──────── EXCERPT TO READ ────────

Carol Ostrow is an independent theater producer in New York City. Ostrow began her producing career at Vassar, where she developed and founded the Powerhouse Season, a collaboration between Vassar and New York Stage and Film, now celebrating its 35th season. She went on to become producing director of the award winning Classic Stage Company, where she produced Sigourney Weaver and other notable artists in reimaginings of the classics. In the wake of 9/11, Ostrow became the producing director of The Flea, where she produced over 100 world premieres, including plays by A.R. Gurney, Elizabeth Swados, Will Eno, Thomas Bradshaw and Adam Rapp amongst others. She also spearheaded the construction of a three-theater performing arts complex in Lower Manhattan.
She has been an adjunct professor of theater at Vassar College, Chatham College and McGill University. Ostrow holds a B.A. from Vassar College and an MFA from the Yale School of Drama.
Carol is proud to be a member of the Board of Trustees of Vassar College, where she chairs the development committee. She also serves on the Yale School of Drama Board of Advisors. She is a member of the executive committee on the board of the National Psoriasis Foundation, where she is committed to the goal of eradicating this auto immune disease and co-chairs the Sag Harbor Partnership, a working civic organization dedicated to preserving the natural, historic and cultural life of this unique American village.
Carol is married to Michael Graff, a managing director at Warburg Pincus, LLC. They have four children: daughters Anabel, VC ’09, Emily and Candace and son, Jesse, VC ’15. She and her family count Pittsburgh, London, Montreal and, now, New York City once again, as home.

────────

SET OF TASKS:
1 – Return the stretch of the Carol Ostrow biography from "Carol Ostrow is" through "in Lower Manhattan.".
2 – According to the Carol Ostrow biography, from which school does Ostrow hold an MFA?
The data that follows this biography is not needed.

──────── MATERIAL PROVIDED ────────

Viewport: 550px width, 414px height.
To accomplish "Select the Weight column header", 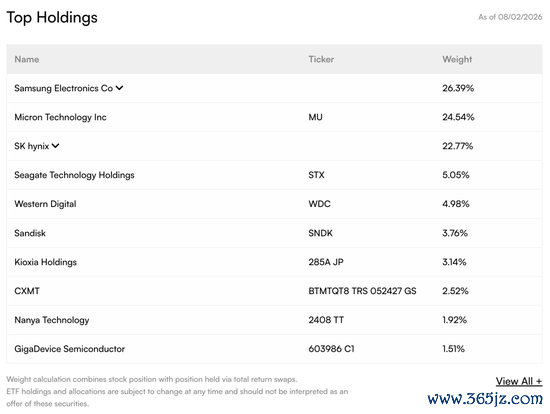I will (x=457, y=59).
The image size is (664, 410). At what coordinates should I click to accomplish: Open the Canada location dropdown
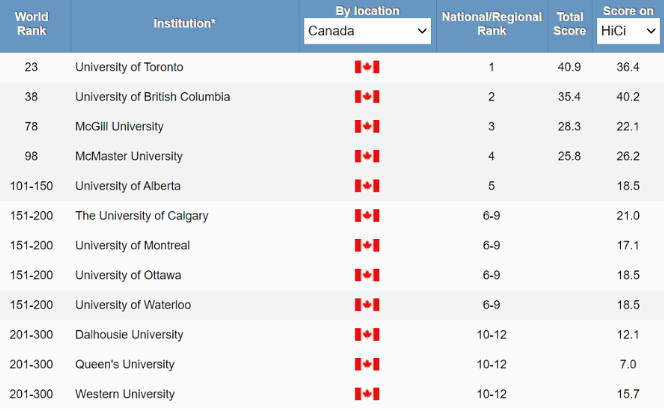[x=367, y=31]
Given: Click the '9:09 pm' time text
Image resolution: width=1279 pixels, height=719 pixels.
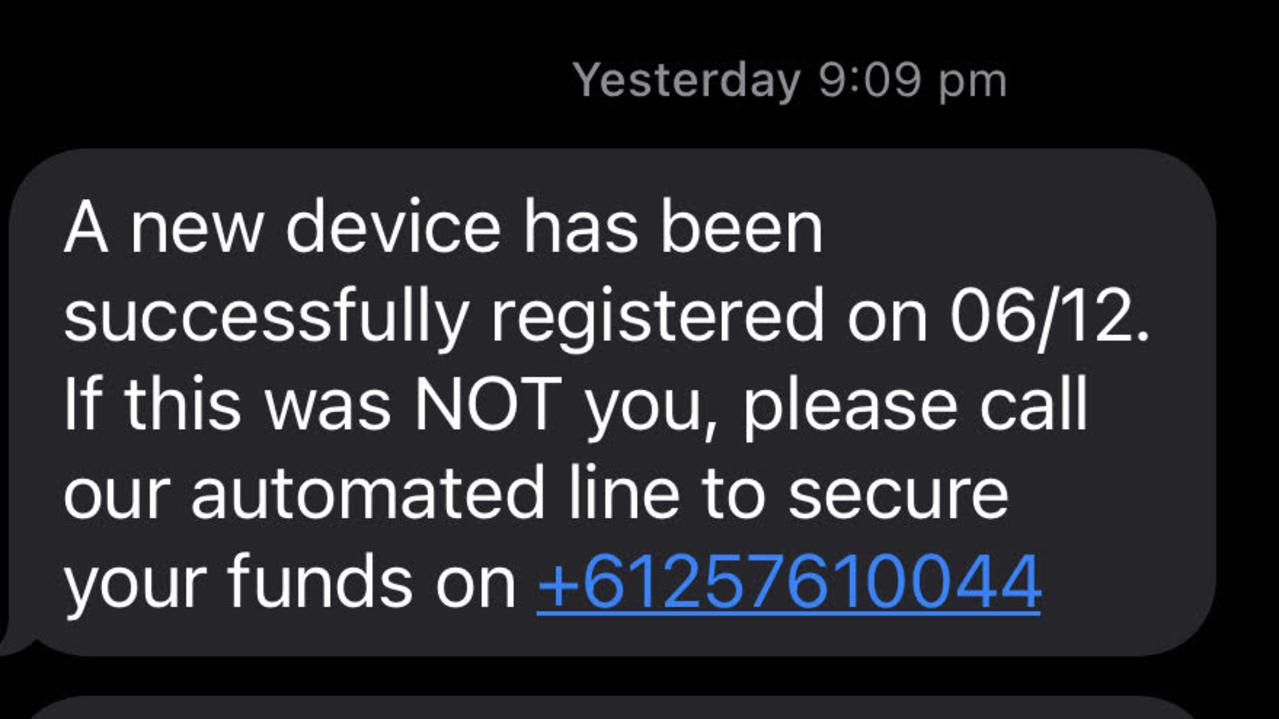Looking at the screenshot, I should [913, 80].
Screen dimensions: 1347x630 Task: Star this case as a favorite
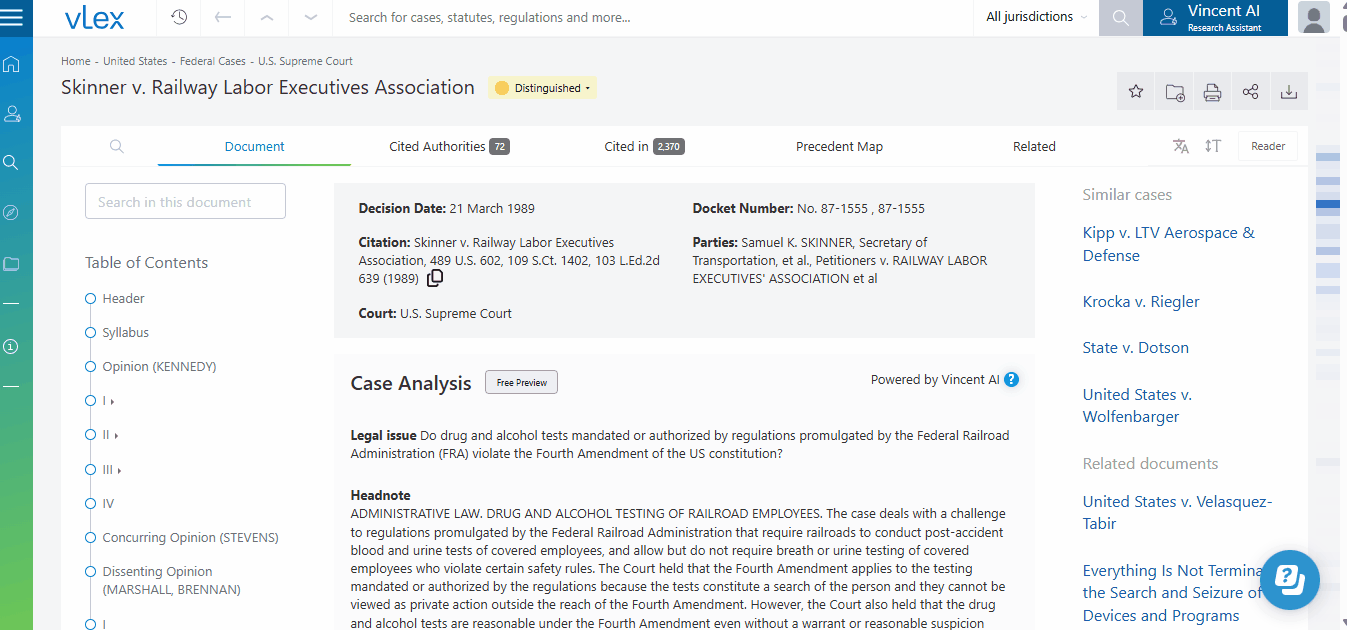pos(1136,92)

────────

EXPECTED RESULTS:
1 –
Carol Ostrow is an independent theater producer in New York City. Ostrow began her producing career at Vassar, where she developed and founded the Powerhouse Season, a collaboration between Vassar and New York Stage and Film, now celebrating its 35th season. She went on to become producing director of the award winning Classic Stage Company, where she produced Sigourney Weaver and other notable artists in reimaginings of the classics. In the wake of 9/11, Ostrow became the producing director of The Flea, where she produced over 100 world premieres, including plays by A.R. Gurney, Elizabeth Swados, Will Eno, Thomas Bradshaw and Adam Rapp amongst others. She also spearheaded the construction of a three-theater performing arts complex in Lower Manhattan.

2 – The Yale School of Drama.